▸ Given instruction
Reformat the items from the line containing "Open the ZIP format dropdown" through the line containing "Looking at the screenshot, I should tap(934, 12).", inclusive, as a numbered list with blank lines omitted. Include only those lines.

········

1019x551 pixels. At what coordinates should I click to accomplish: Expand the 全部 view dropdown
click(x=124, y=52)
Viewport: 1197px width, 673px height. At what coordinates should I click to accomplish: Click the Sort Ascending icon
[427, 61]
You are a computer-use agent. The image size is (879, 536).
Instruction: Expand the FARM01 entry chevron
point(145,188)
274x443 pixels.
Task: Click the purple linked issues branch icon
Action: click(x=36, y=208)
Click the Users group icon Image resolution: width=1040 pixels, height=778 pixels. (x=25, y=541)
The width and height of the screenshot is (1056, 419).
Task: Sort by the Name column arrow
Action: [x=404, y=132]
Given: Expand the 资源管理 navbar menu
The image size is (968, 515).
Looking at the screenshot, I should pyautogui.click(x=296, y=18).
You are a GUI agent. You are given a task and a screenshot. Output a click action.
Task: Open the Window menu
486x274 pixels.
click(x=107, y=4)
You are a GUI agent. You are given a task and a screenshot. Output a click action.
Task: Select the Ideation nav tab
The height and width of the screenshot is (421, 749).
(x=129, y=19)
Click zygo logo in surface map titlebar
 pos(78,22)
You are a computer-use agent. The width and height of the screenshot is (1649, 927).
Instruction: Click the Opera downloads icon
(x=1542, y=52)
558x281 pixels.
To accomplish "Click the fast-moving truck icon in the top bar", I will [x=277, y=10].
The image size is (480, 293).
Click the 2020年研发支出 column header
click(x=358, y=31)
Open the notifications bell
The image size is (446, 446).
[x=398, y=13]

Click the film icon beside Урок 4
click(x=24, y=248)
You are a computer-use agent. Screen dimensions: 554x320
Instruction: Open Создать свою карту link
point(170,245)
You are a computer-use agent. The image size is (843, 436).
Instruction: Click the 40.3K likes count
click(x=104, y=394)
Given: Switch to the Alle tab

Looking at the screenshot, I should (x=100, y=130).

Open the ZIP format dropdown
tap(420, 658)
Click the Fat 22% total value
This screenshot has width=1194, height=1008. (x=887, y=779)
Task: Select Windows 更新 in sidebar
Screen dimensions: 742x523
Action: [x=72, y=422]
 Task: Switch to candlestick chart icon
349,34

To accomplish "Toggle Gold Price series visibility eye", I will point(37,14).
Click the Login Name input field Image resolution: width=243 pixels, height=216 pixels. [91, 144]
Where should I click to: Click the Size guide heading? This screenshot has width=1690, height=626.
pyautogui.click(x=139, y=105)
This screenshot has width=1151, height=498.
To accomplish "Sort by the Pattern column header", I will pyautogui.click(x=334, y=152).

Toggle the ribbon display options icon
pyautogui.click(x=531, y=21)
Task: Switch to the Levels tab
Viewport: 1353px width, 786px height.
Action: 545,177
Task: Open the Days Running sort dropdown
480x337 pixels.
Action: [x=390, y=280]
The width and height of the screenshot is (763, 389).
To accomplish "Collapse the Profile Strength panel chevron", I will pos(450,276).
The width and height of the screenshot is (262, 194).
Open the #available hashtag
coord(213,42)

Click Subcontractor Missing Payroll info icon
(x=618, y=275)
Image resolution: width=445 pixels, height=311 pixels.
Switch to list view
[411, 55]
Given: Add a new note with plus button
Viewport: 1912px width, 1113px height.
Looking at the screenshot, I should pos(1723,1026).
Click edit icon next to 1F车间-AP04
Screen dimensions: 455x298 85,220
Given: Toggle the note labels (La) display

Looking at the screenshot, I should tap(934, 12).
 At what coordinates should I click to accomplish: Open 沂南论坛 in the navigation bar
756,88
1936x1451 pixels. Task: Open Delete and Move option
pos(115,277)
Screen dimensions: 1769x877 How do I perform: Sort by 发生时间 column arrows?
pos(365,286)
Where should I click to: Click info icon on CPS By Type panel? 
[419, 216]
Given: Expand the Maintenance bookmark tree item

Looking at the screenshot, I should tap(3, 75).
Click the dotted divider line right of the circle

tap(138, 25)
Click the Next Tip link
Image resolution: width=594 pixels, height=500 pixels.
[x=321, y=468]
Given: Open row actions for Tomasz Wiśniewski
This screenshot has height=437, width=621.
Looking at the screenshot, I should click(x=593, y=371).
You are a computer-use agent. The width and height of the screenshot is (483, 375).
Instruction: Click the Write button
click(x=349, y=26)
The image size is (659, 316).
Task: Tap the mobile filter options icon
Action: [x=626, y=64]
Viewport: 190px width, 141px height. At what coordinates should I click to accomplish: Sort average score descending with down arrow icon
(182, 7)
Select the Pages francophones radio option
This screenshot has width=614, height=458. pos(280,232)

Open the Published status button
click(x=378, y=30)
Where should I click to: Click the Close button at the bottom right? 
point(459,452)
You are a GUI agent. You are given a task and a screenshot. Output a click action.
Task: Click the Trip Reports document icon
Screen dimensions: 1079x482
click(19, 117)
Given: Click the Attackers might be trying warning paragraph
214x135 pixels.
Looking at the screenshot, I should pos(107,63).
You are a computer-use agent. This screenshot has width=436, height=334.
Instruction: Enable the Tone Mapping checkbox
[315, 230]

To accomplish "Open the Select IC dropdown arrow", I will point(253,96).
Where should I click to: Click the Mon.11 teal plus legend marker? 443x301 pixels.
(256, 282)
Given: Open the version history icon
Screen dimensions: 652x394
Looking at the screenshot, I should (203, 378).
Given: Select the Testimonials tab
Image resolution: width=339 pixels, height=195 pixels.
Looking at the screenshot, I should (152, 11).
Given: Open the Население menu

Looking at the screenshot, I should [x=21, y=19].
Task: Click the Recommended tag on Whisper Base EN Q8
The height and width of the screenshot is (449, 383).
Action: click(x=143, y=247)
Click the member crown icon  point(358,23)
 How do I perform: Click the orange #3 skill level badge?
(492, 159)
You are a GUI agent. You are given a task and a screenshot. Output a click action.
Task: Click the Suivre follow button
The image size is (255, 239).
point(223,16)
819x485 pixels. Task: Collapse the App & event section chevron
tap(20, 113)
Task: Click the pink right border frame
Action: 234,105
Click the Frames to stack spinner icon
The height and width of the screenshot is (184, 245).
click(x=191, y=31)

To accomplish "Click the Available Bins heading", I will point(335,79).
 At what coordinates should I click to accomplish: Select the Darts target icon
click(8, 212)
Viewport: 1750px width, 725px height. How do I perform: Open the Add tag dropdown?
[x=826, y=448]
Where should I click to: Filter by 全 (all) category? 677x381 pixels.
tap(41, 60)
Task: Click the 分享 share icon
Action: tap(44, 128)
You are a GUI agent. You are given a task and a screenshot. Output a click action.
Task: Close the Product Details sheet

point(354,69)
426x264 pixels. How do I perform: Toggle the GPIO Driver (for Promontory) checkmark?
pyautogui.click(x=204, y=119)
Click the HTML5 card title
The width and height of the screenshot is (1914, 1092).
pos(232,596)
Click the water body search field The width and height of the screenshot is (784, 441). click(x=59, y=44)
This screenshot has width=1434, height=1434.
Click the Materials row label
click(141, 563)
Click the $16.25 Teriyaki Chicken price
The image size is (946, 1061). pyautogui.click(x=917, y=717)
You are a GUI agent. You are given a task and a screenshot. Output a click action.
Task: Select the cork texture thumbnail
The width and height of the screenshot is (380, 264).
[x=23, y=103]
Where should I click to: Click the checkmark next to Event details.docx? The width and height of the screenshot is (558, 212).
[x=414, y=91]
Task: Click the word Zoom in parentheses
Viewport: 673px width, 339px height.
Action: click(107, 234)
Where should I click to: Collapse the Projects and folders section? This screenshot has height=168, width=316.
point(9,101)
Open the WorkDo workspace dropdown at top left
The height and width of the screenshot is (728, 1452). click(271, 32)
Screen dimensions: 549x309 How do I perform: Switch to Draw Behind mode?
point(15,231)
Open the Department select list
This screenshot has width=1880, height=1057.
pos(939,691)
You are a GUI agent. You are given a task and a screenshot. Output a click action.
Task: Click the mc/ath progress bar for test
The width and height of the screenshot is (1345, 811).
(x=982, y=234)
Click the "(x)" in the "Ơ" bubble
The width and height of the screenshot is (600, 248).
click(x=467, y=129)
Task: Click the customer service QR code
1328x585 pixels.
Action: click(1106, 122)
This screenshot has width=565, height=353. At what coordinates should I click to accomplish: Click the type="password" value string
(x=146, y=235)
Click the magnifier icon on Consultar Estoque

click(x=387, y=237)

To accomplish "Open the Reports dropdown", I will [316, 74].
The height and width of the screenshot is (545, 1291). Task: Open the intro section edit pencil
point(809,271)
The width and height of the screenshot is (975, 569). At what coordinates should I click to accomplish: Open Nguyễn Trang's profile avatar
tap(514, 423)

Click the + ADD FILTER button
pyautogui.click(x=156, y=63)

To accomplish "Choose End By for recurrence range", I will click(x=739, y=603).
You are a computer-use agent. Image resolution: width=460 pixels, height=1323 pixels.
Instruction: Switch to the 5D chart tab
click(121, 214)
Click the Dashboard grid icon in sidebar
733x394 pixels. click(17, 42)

········

▸ Written response
1. Open the ZIP format dropdown
2. tap(420, 658)
3. Click the Fat 22% total value
4. This screenshot has width=1194, height=1008. (x=887, y=779)
5. Task: Select Windows 更新 in sidebar
6. Screen dimensions: 742x523
7. Action: [x=72, y=422]
8.  Task: Switch to candlestick chart icon
9. 349,34
10. To accomplish "Toggle Gold Price series visibility eye", I will point(37,14).
11. Click the Login Name input field Image resolution: width=243 pixels, height=216 pixels. [91, 144]
12. Where should I click to: Click the Size guide heading? This screenshot has width=1690, height=626.
13. pyautogui.click(x=139, y=105)
14. This screenshot has width=1151, height=498.
15. To accomplish "Sort by the Pattern column header", I will pyautogui.click(x=334, y=152).
16. Toggle the ribbon display options icon
17. pyautogui.click(x=531, y=21)
18. Task: Switch to the Levels tab
19. Viewport: 1353px width, 786px height.
20. Action: 545,177
21. Task: Open the Days Running sort dropdown
22. 480x337 pixels.
23. Action: [x=390, y=280]
24. The width and height of the screenshot is (763, 389).
25. To accomplish "Collapse the Profile Strength panel chevron", I will pos(450,276).
26. The width and height of the screenshot is (262, 194).
27. Open the #available hashtag
28. coord(213,42)
29. Click Subcontractor Missing Payroll info icon
30. (x=618, y=275)
31. Image resolution: width=445 pixels, height=311 pixels.
32. Switch to list view
33. [411, 55]
34. Given: Add a new note with plus button
35. Viewport: 1912px width, 1113px height.
36. Looking at the screenshot, I should pos(1723,1026).
37. Click edit icon next to 1F车间-AP04
38. Screen dimensions: 455x298 85,220
39. Given: Toggle the note labels (La) display
40. Looking at the screenshot, I should tap(934, 12).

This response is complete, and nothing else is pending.